[Stored records]

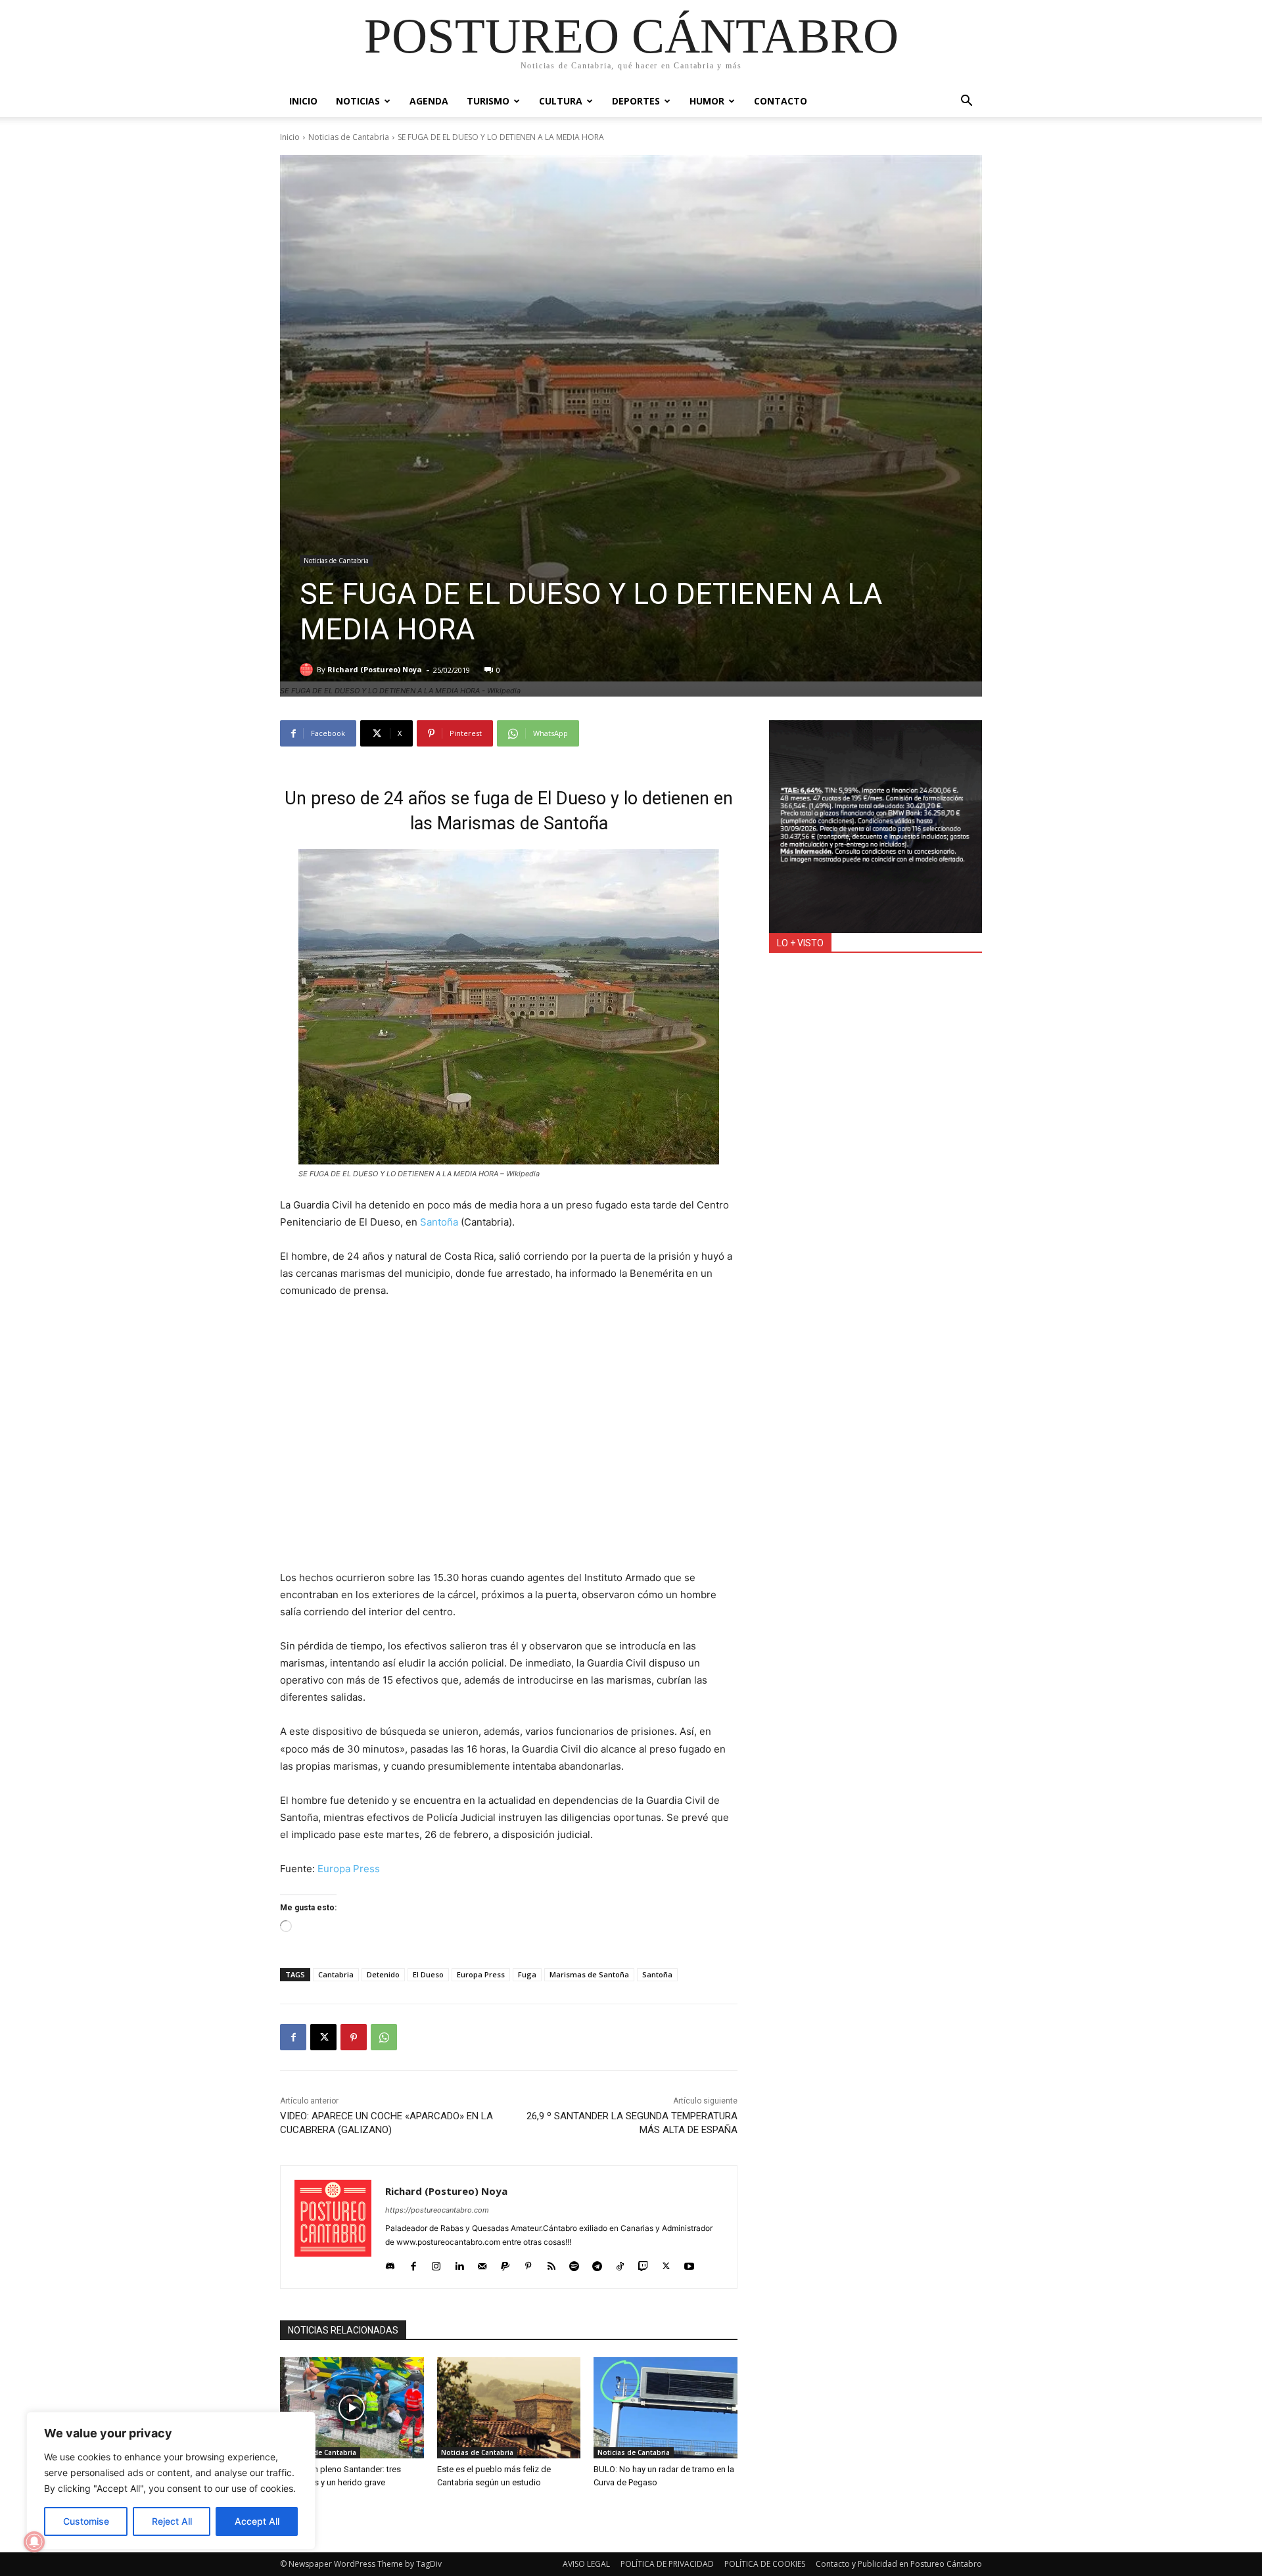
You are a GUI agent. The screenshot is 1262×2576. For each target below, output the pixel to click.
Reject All (172, 2521)
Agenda (428, 101)
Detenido (383, 1974)
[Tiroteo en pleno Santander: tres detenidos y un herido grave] (352, 2407)
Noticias (358, 101)
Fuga (527, 1974)
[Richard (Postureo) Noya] (308, 669)
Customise (86, 2521)
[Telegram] (597, 2263)
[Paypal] (505, 2263)
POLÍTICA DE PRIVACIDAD (667, 2563)
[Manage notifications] (34, 2541)
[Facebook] (293, 2037)
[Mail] (482, 2263)
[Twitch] (643, 2263)
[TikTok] (620, 2263)
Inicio (303, 101)
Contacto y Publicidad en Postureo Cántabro (899, 2563)
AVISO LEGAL (586, 2563)
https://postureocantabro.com (437, 2210)
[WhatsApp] (384, 2037)
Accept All (257, 2521)
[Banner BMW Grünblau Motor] (875, 826)
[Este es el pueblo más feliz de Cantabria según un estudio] (509, 2407)
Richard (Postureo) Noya (374, 669)
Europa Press (348, 1868)
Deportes (636, 101)
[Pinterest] (353, 2037)
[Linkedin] (459, 2263)
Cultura (560, 101)
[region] (171, 2481)
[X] (323, 2037)
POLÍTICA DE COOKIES (764, 2563)
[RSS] (551, 2263)
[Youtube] (689, 2263)
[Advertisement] (508, 1443)
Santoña (439, 1222)
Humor (706, 101)
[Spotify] (574, 2263)
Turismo (488, 101)
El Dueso (428, 1974)
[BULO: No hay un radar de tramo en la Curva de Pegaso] (665, 2407)
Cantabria (336, 1974)
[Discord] (390, 2263)
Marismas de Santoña (589, 1974)
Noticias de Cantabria (348, 137)
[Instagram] (436, 2263)
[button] (966, 102)
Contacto (780, 101)
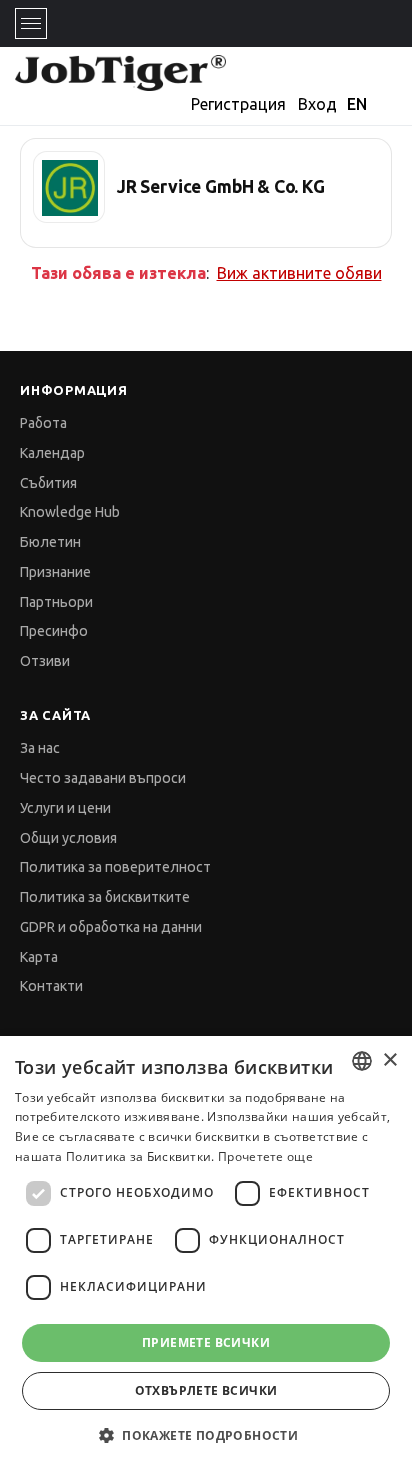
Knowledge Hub (70, 512)
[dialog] (206, 1253)
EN (357, 104)
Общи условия (68, 838)
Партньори (56, 602)
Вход (317, 104)
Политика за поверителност (115, 867)
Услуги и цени (65, 808)
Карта (39, 957)
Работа (43, 423)
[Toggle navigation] (31, 23)
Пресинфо (54, 631)
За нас (40, 748)
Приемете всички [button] (206, 1342)
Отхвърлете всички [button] (206, 1390)
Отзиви (45, 661)
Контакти (51, 986)
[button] (206, 1435)
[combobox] (362, 1061)
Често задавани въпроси (103, 778)
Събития (48, 483)
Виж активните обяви (299, 273)
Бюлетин (50, 542)
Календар (52, 453)
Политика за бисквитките (105, 897)
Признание (55, 572)
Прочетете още (265, 1156)
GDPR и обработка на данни (111, 927)
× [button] (389, 1060)
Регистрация (238, 104)
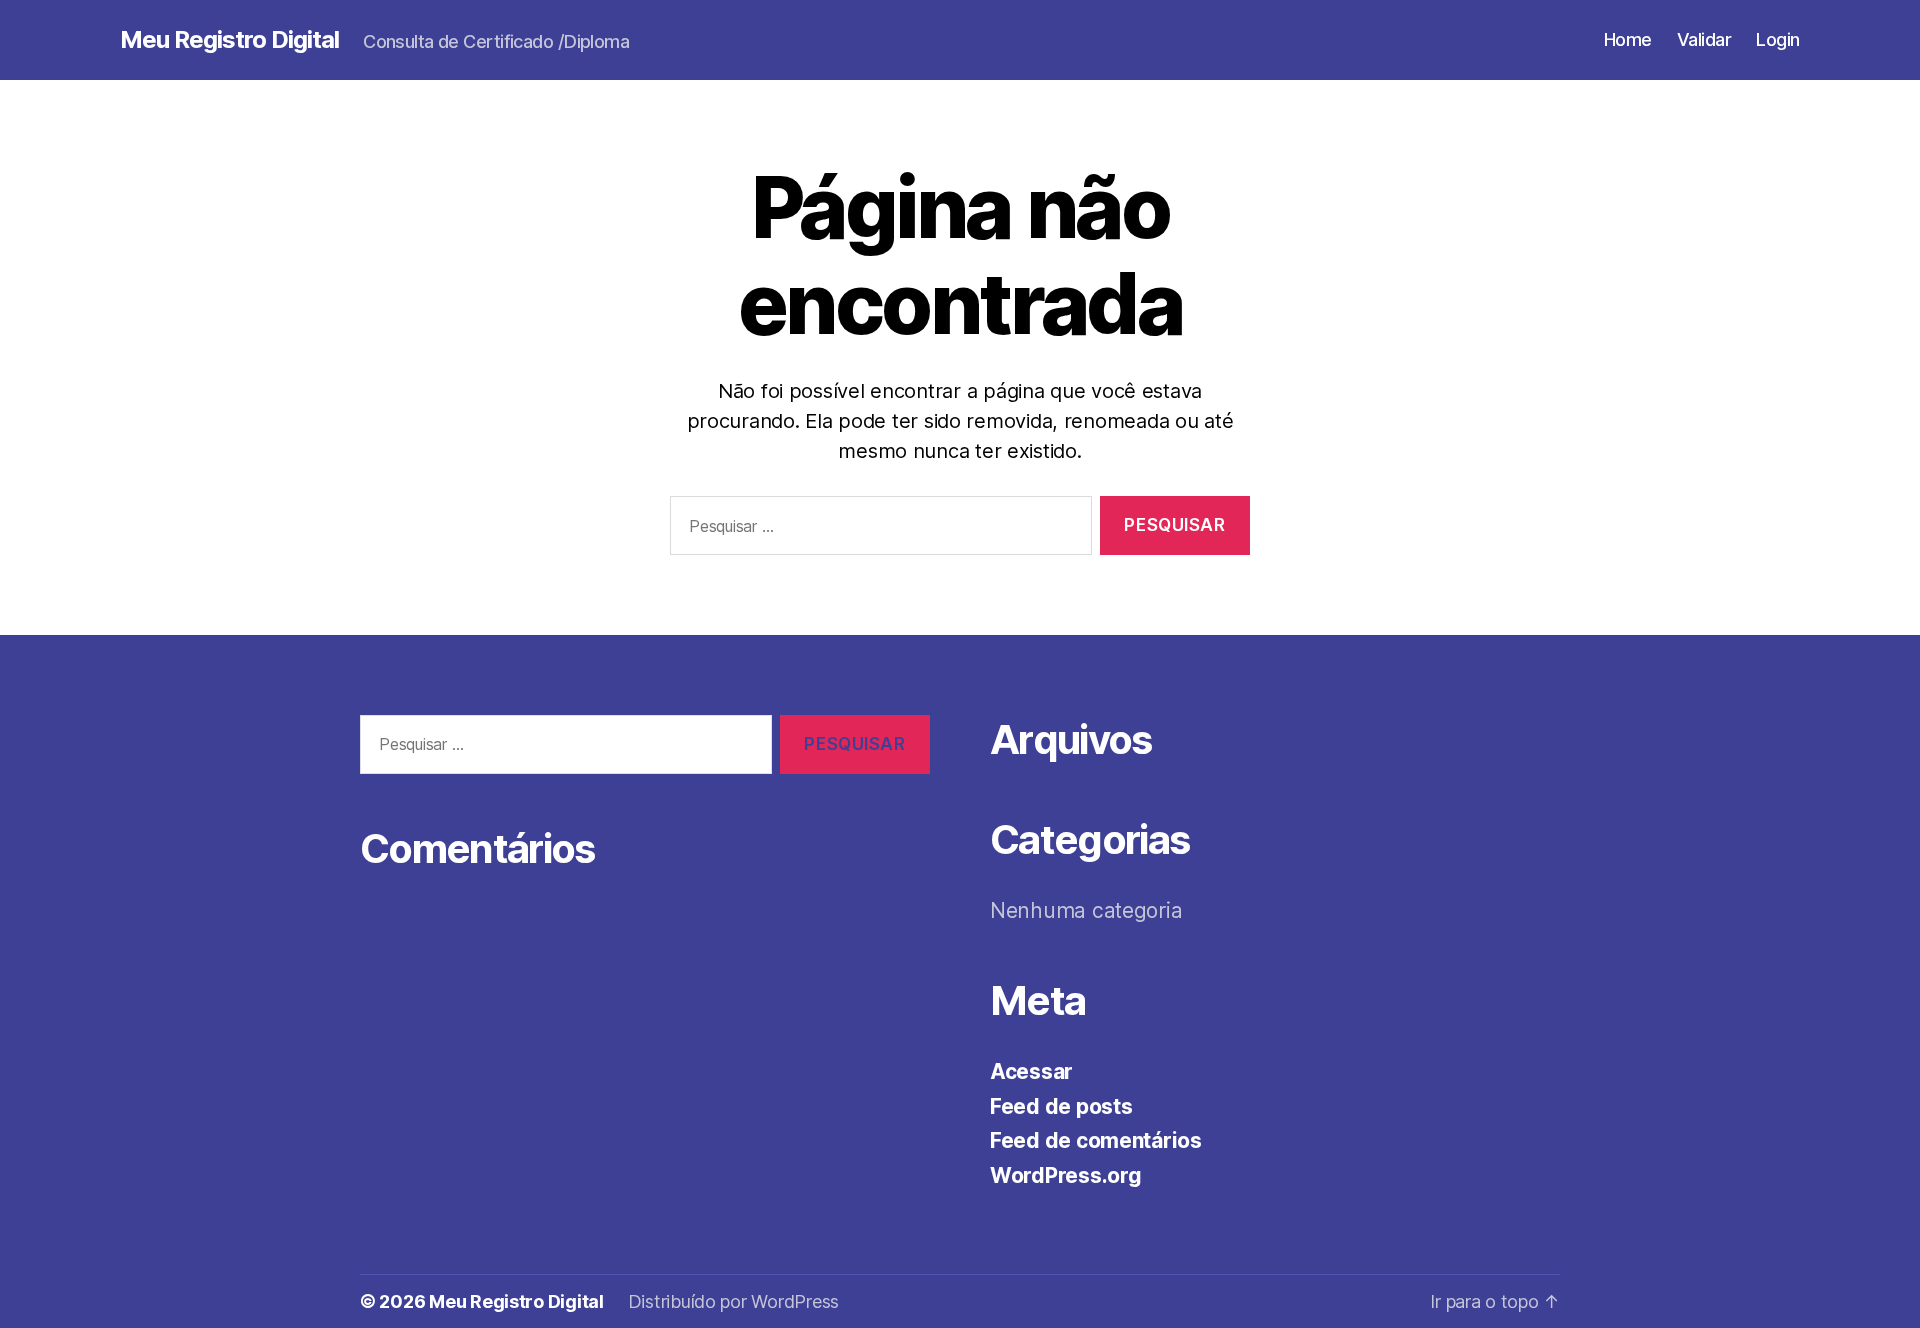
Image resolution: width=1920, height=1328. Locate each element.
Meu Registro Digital (229, 40)
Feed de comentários (1096, 1140)
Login (1778, 39)
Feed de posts (1061, 1106)
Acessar (1031, 1071)
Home (1628, 39)
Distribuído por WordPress (733, 1301)
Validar (1704, 39)
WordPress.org (1066, 1175)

Work to complete:
Make an exact copy of every entry above, but keep the pictures out of it.

Problem solution:
You are a GUI agent. The screenshot is 1262×2576. For each target below, output the pixel to click.
Reject All (172, 2521)
Agenda (428, 101)
Detenido (383, 1974)
[Tiroteo en pleno Santander: tres detenidos y un herido grave] (352, 2407)
Noticias (358, 101)
Fuga (527, 1974)
[Richard (Postureo) Noya] (308, 669)
Customise (86, 2521)
[Telegram] (597, 2263)
[Paypal] (505, 2263)
POLÍTICA DE PRIVACIDAD (667, 2563)
[Manage notifications] (34, 2541)
[Facebook] (293, 2037)
[Mail] (482, 2263)
[Twitch] (643, 2263)
[TikTok] (620, 2263)
Inicio (303, 101)
Contacto y Publicidad en Postureo Cántabro (899, 2563)
AVISO LEGAL (586, 2563)
https://postureocantabro.com (437, 2210)
[WhatsApp] (384, 2037)
Accept All (257, 2521)
[Banner BMW Grünblau Motor] (875, 826)
[Este es el pueblo más feliz de Cantabria según un estudio] (509, 2407)
Richard (Postureo) Noya (374, 669)
Europa Press (348, 1868)
Deportes (636, 101)
[Pinterest] (353, 2037)
[Linkedin] (459, 2263)
Cultura (560, 101)
[region] (171, 2481)
[X] (323, 2037)
POLÍTICA DE COOKIES (764, 2563)
[RSS] (551, 2263)
[Youtube] (689, 2263)
[Advertisement] (508, 1443)
Santoña (439, 1222)
Humor (706, 101)
[Spotify] (574, 2263)
Turismo (488, 101)
El Dueso (428, 1974)
[BULO: No hay un radar de tramo en la Curva de Pegaso] (665, 2407)
Cantabria (336, 1974)
[Discord] (390, 2263)
Marismas de Santoña (589, 1974)
Noticias de Cantabria (348, 137)
[Instagram] (436, 2263)
[button] (966, 102)
Contacto (780, 101)
Knowledge Hub (70, 512)
[dialog] (206, 1253)
EN (357, 104)
Общи условия (68, 838)
Партньори (56, 602)
Вход (317, 104)
Политика за поверителност (115, 867)
Услуги и цени (65, 808)
Карта (39, 957)
Работа (43, 423)
[Toggle navigation] (31, 23)
Пресинфо (54, 631)
За нас (40, 748)
Приемете всички [button] (206, 1342)
Отхвърлете всички [button] (206, 1390)
Отзиви (45, 661)
Контакти (51, 986)
[button] (206, 1435)
[combobox] (362, 1061)
Често задавани въпроси (103, 778)
Събития (48, 483)
Виж активните обяви (299, 273)
Бюлетин (50, 542)
Календар (52, 453)
Политика за бисквитките (105, 897)
Признание (55, 572)
Прочетете още (265, 1156)
GDPR и обработка на данни (111, 927)
× [button] (389, 1060)
Регистрация (238, 104)
Image resolution: width=1920, height=1328. Locate each element.
Meu Registro Digital (229, 40)
Feed de comentários (1096, 1140)
Login (1778, 39)
Feed de posts (1061, 1106)
Acessar (1031, 1071)
Home (1628, 39)
Distribuído por WordPress (733, 1301)
Validar (1704, 39)
WordPress.org (1066, 1175)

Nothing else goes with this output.